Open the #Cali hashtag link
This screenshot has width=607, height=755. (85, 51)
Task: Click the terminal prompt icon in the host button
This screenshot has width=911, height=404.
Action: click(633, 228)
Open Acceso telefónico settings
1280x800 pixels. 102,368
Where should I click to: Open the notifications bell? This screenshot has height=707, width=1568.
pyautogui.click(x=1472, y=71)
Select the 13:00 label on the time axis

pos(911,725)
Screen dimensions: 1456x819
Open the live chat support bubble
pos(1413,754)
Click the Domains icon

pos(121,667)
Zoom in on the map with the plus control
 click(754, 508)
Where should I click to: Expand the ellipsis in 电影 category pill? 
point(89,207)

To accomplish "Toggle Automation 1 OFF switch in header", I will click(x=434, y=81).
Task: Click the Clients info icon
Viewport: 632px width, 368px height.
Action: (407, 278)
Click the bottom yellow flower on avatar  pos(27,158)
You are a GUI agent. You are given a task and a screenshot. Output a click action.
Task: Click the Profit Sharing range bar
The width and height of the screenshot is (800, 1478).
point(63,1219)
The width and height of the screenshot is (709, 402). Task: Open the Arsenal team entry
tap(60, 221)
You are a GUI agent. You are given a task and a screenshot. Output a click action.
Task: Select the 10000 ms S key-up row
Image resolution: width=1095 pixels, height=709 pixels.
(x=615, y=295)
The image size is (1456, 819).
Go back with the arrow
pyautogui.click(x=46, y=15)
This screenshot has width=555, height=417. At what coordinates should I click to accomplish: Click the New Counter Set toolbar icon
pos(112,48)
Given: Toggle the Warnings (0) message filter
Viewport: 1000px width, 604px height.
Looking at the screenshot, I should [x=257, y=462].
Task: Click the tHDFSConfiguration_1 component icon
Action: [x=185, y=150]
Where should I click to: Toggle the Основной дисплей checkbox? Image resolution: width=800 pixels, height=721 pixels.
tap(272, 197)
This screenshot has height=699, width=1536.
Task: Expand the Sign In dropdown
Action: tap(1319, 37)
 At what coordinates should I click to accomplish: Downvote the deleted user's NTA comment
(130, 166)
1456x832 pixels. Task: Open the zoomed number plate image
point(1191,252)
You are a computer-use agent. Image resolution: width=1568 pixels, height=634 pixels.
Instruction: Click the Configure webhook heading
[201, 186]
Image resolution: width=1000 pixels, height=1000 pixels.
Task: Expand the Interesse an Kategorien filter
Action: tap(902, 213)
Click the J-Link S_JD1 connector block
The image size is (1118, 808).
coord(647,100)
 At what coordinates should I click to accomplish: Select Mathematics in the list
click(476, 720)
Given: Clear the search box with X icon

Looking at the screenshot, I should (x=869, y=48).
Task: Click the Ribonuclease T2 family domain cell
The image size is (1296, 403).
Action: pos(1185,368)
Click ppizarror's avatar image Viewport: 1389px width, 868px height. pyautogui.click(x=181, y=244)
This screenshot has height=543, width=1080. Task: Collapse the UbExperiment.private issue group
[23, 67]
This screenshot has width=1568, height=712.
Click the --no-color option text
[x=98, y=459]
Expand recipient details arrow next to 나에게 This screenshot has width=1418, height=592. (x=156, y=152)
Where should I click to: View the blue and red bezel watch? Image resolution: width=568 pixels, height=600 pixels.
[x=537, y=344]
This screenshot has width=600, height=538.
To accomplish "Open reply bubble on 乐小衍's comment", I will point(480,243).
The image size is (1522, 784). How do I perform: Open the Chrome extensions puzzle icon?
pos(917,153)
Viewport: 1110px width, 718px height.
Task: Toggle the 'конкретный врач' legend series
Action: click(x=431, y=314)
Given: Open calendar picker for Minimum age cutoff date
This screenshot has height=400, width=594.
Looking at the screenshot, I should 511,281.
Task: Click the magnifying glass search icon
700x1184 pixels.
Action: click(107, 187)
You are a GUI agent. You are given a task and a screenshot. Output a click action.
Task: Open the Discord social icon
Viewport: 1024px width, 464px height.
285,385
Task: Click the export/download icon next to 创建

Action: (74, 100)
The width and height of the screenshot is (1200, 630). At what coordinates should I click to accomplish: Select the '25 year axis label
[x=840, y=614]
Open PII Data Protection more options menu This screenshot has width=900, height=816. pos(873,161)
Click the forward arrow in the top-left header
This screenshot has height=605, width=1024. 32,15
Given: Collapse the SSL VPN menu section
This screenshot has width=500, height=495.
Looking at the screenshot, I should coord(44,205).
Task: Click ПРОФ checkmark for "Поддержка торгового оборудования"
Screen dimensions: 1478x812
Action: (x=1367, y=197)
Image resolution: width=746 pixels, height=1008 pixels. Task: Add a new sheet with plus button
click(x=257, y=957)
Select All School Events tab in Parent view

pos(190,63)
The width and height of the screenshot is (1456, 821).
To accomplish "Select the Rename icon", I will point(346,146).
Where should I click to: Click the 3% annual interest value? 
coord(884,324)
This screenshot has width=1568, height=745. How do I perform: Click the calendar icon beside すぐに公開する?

WRITTEN INSTRUCTION ::
Retype all of the data above word for word, keeping every line in its original order.

RIGHT ANSWER ::
Open the #Cali hashtag link
This screenshot has width=607, height=755. (85, 51)
Task: Click the terminal prompt icon in the host button
This screenshot has width=911, height=404.
Action: click(633, 228)
Open Acceso telefónico settings
1280x800 pixels. 102,368
Where should I click to: Open the notifications bell? This screenshot has height=707, width=1568.
pyautogui.click(x=1472, y=71)
Select the 13:00 label on the time axis

pos(911,725)
Screen dimensions: 1456x819
Open the live chat support bubble
pos(1413,754)
Click the Domains icon

pos(121,667)
Zoom in on the map with the plus control
 click(754, 508)
Where should I click to: Expand the ellipsis in 电影 category pill? 
point(89,207)

To accomplish "Toggle Automation 1 OFF switch in header", I will click(x=434, y=81).
Task: Click the Clients info icon
Viewport: 632px width, 368px height.
Action: (407, 278)
Click the bottom yellow flower on avatar  pos(27,158)
You are a GUI agent. You are given a task and a screenshot. Output a click action.
Task: Click the Profit Sharing range bar
The width and height of the screenshot is (800, 1478).
point(63,1219)
The width and height of the screenshot is (709, 402). Task: Open the Arsenal team entry
tap(60, 221)
You are a GUI agent. You are given a task and a screenshot. Output a click action.
Task: Select the 10000 ms S key-up row
Image resolution: width=1095 pixels, height=709 pixels.
(x=615, y=295)
The image size is (1456, 819).
Go back with the arrow
pyautogui.click(x=46, y=15)
This screenshot has width=555, height=417. At what coordinates should I click to accomplish: Click the New Counter Set toolbar icon
pos(112,48)
Given: Toggle the Warnings (0) message filter
Viewport: 1000px width, 604px height.
Looking at the screenshot, I should [x=257, y=462].
Task: Click the tHDFSConfiguration_1 component icon
Action: [x=185, y=150]
Where should I click to: Toggle the Основной дисплей checkbox? Image resolution: width=800 pixels, height=721 pixels.
tap(272, 197)
This screenshot has height=699, width=1536.
Task: Expand the Sign In dropdown
Action: tap(1319, 37)
 At what coordinates should I click to accomplish: Downvote the deleted user's NTA comment
(130, 166)
1456x832 pixels. Task: Open the zoomed number plate image
point(1191,252)
You are a computer-use agent. Image resolution: width=1568 pixels, height=634 pixels.
Instruction: Click the Configure webhook heading
[201, 186]
Image resolution: width=1000 pixels, height=1000 pixels.
Task: Expand the Interesse an Kategorien filter
Action: tap(902, 213)
Click the J-Link S_JD1 connector block
The image size is (1118, 808).
coord(647,100)
 At what coordinates should I click to accomplish: Select Mathematics in the list
click(476, 720)
Given: Clear the search box with X icon

Looking at the screenshot, I should (x=869, y=48).
Task: Click the Ribonuclease T2 family domain cell
The image size is (1296, 403).
Action: pos(1185,368)
Click ppizarror's avatar image Viewport: 1389px width, 868px height. pyautogui.click(x=181, y=244)
This screenshot has height=543, width=1080. Task: Collapse the UbExperiment.private issue group
[23, 67]
This screenshot has width=1568, height=712.
Click the --no-color option text
[x=98, y=459]
Expand recipient details arrow next to 나에게 This screenshot has width=1418, height=592. (x=156, y=152)
Where should I click to: View the blue and red bezel watch? Image resolution: width=568 pixels, height=600 pixels.
[x=537, y=344]
This screenshot has width=600, height=538.
To accomplish "Open reply bubble on 乐小衍's comment", I will point(480,243).
The image size is (1522, 784). How do I perform: Open the Chrome extensions puzzle icon?
pos(917,153)
Viewport: 1110px width, 718px height.
Task: Toggle the 'конкретный врач' legend series
Action: click(x=431, y=314)
Given: Open calendar picker for Minimum age cutoff date
This screenshot has height=400, width=594.
Looking at the screenshot, I should 511,281.
Task: Click the magnifying glass search icon
700x1184 pixels.
Action: click(107, 187)
You are a GUI agent. You are given a task and a screenshot. Output a click action.
Task: Open the Discord social icon
Viewport: 1024px width, 464px height.
285,385
Task: Click the export/download icon next to 创建

Action: (74, 100)
The width and height of the screenshot is (1200, 630). At what coordinates should I click to accomplish: Select the '25 year axis label
[x=840, y=614]
Open PII Data Protection more options menu This screenshot has width=900, height=816. pos(873,161)
Click the forward arrow in the top-left header
This screenshot has height=605, width=1024. 32,15
Given: Collapse the SSL VPN menu section
This screenshot has width=500, height=495.
Looking at the screenshot, I should coord(44,205).
Task: Click ПРОФ checkmark for "Поддержка торгового оборудования"
Screen dimensions: 1478x812
Action: (x=1367, y=197)
Image resolution: width=746 pixels, height=1008 pixels. Task: Add a new sheet with plus button
click(x=257, y=957)
Select All School Events tab in Parent view

pos(190,63)
The width and height of the screenshot is (1456, 821).
To accomplish "Select the Rename icon", I will point(346,146).
Where should I click to: Click the 3% annual interest value? 
coord(884,324)
This screenshot has width=1568, height=745. How do I perform: Click the calendar icon beside すぐに公開する?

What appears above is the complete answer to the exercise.